The third story, directed by Luis Franco Brantley, sets in 1964. José (played by Ivan González), a high school photographer, falls in love with an American girl, Lucy (played by Hannah Schöbitz). And the two see themselves on different sides of the escalating political conflict.
The fourth story, directed by Abner Benaim, is set in 1977. Silverio (played Luis Manuel Barrios), started a new job driving American high figures in the Panama Canal Zone during the pinnacle of the diplomatic negotiation between the USA and Panama.
The fifth and last story is directed by Pituka Ortega-Heilbron and set in 2013. Clarice Jones (played by Lakisha May), an American jazz singer, is contacted by archeologists about an artifact tying her story with the story of her ancestors.
Panama Canal Stories don’t have any weak segment, the two I enjoyed the most was the 1964 and 1977. 1977, was the funniest, while 1964 has a clear representation of the two nations fighting, Panama and the United States.
The movie is better to understand if you know a little about the history of Panama, it makes the watching experience more enjoyable, but it’s still watchable if you don’t.
The acting is one of the movie’s weak spots.
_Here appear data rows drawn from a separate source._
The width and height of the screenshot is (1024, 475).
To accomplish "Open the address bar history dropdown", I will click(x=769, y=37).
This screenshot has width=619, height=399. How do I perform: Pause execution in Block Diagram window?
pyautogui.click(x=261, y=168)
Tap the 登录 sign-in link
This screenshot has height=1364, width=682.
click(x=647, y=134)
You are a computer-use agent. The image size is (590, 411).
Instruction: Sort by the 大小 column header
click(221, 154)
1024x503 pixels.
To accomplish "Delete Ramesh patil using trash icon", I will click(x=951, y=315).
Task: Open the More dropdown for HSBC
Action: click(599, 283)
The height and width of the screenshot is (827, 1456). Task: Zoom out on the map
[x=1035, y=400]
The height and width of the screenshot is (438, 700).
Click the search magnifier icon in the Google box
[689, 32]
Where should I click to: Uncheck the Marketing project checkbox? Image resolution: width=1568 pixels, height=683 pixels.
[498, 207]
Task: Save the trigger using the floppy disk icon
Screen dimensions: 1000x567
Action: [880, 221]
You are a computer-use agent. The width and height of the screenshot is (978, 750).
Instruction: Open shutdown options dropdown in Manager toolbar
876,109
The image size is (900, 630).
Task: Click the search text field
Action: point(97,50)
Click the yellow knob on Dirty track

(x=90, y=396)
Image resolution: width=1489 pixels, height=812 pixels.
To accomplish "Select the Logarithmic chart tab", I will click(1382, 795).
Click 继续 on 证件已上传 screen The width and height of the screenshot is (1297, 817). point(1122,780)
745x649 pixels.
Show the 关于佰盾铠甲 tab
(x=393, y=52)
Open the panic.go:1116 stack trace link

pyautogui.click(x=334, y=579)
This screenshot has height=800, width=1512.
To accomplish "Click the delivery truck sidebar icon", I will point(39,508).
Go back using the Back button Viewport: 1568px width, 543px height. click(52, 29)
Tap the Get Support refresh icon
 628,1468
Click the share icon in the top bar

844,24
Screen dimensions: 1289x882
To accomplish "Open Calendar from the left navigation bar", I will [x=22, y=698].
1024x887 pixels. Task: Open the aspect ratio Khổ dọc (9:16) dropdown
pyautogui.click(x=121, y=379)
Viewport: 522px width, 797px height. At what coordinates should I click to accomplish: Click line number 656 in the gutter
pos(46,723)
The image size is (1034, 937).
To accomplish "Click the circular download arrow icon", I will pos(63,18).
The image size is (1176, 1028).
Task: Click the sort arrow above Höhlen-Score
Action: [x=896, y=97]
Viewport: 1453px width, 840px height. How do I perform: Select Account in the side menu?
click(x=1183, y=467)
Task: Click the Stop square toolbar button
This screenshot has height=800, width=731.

There are some high-level acting, like from Luis Manuel Barrios and some others, but generally, it’s where the film didn’t satisfy me.
The appearance of the movie is good, with excellent costumes from each period and equally good settings, helping a lot the historic feel of the film. The 1913 one is especially good in this aspect because of the scenes in the Canal’s excavations sites.
The cinematography is not as good as some other movies we already reviewed here, but it’s satisfactory. The film has a consistent visual throughout, but the difference between directors is very noticeable. For example, the 1913 segment camera moves way too much, while the second, 1950, is more stable and wide.
The length of the film is ideal. With an average pace throughout, every segment has a reasonable time to develop and have a satisfactory end without dragging for too long.
It’s a nice movie, the stories are good, the overall quality of each segment varies, and the acting is the weakest spot of the film. So I’ll give Panama Canal Stories 7 Moons.